Collection entries:

╭──

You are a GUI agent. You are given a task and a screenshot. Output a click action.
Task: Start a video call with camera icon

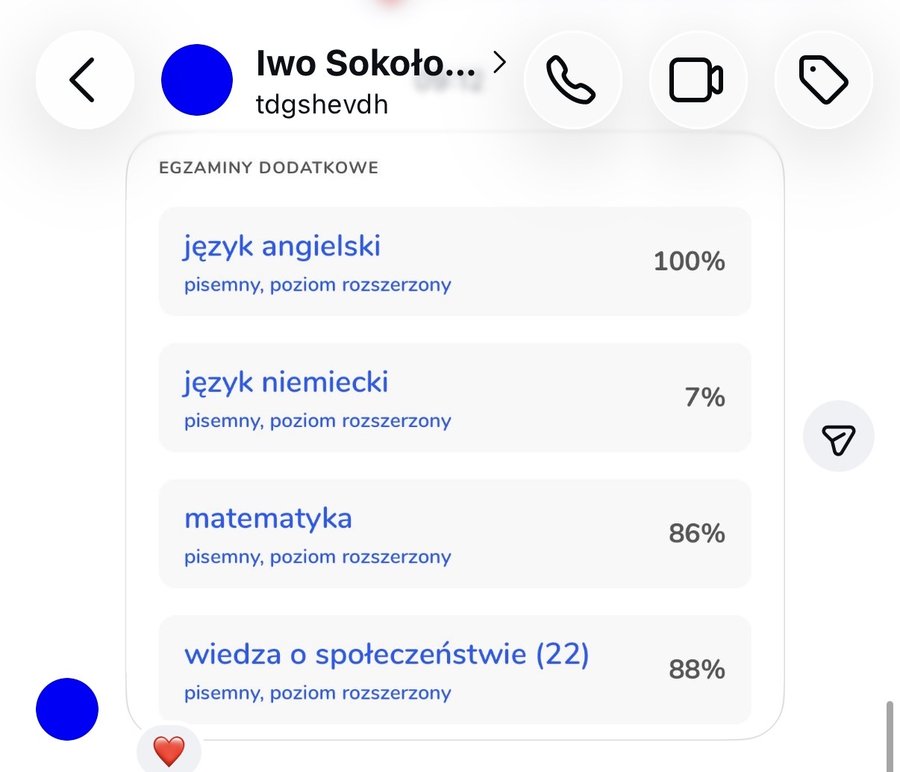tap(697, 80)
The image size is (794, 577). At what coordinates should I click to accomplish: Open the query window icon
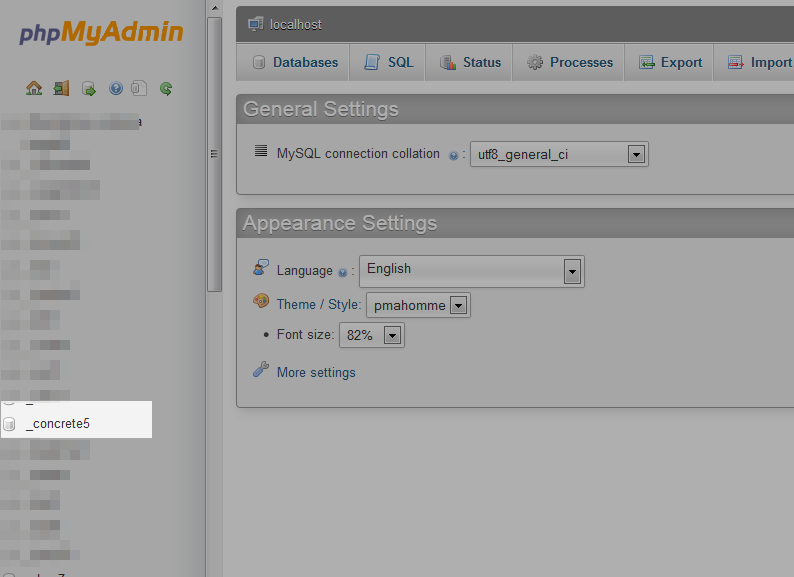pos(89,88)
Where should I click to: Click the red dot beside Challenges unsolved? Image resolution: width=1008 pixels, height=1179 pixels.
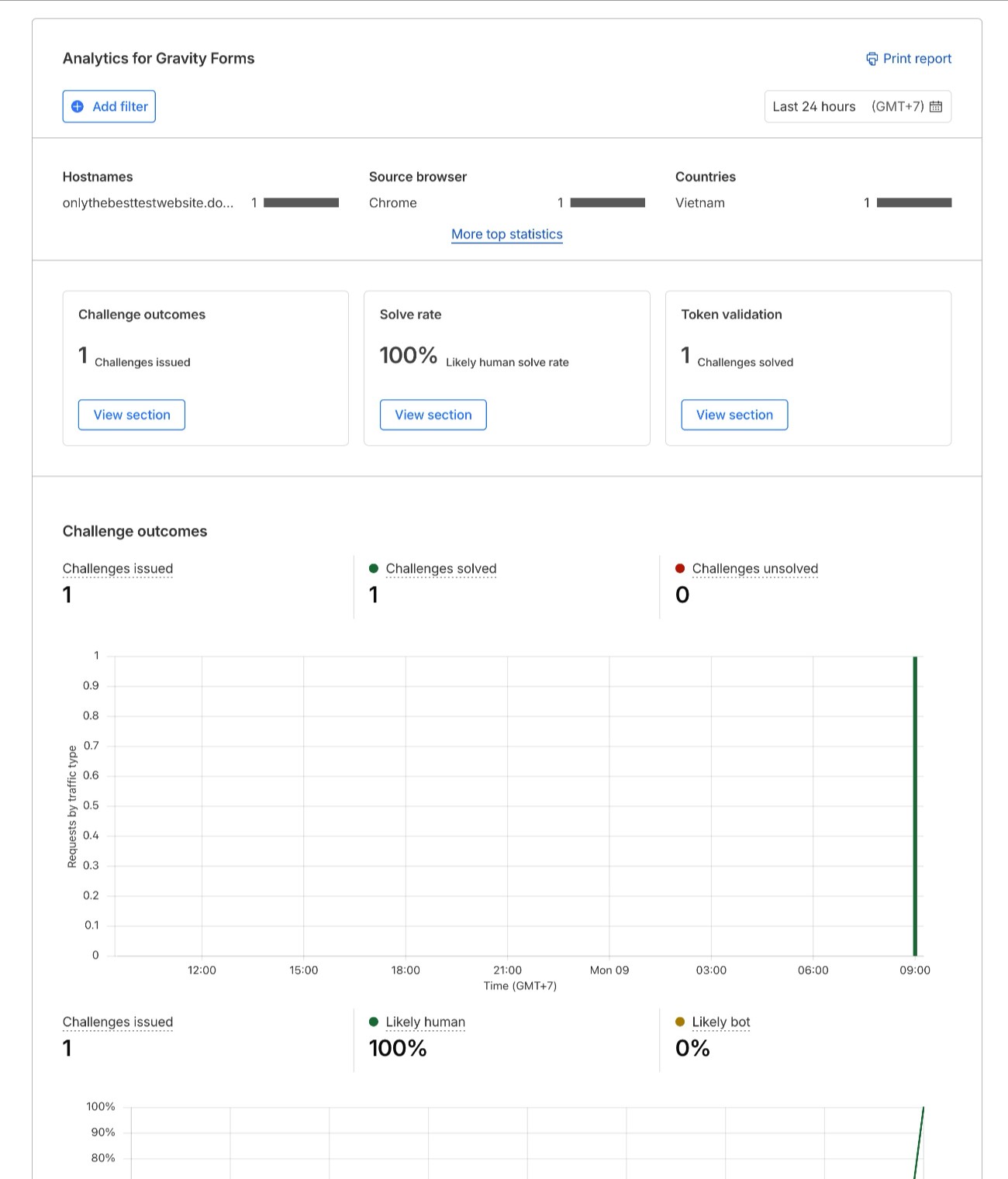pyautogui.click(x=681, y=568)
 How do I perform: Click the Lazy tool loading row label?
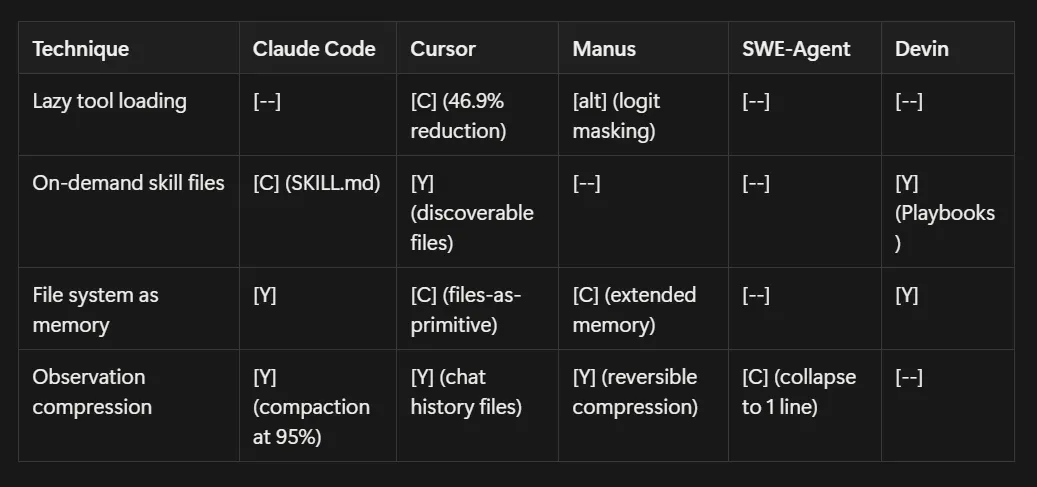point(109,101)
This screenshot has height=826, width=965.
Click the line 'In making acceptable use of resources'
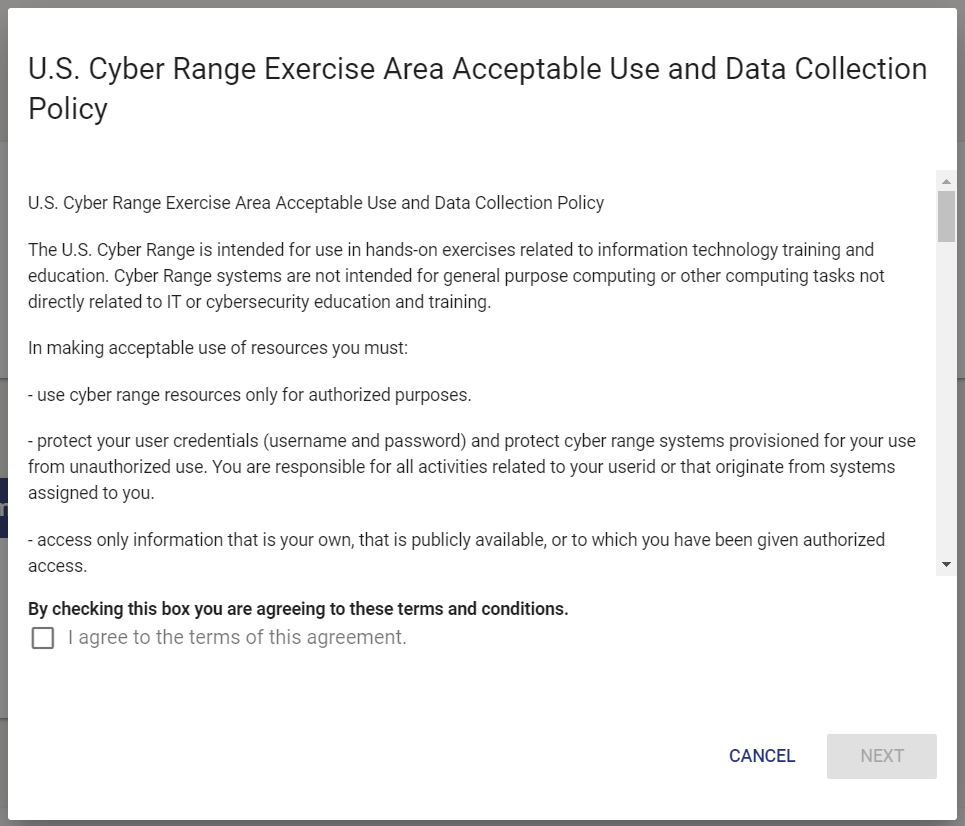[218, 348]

╰──

## WORK TASK
Copy each line above exactly, with no images.

## EXPECTED ANSWER
You are a GUI agent. You are given a task and a screenshot. Output a click action.
Task: Start a video call with camera icon

tap(697, 80)
The image size is (794, 577). At what coordinates should I click to accomplish: Open the query window icon
pos(89,88)
Where should I click to: Click the red dot beside Challenges unsolved? Image resolution: width=1008 pixels, height=1179 pixels.
pyautogui.click(x=681, y=568)
 How do I perform: Click the Lazy tool loading row label?
point(109,101)
This screenshot has height=826, width=965.
Click the line 'In making acceptable use of resources'
[218, 348]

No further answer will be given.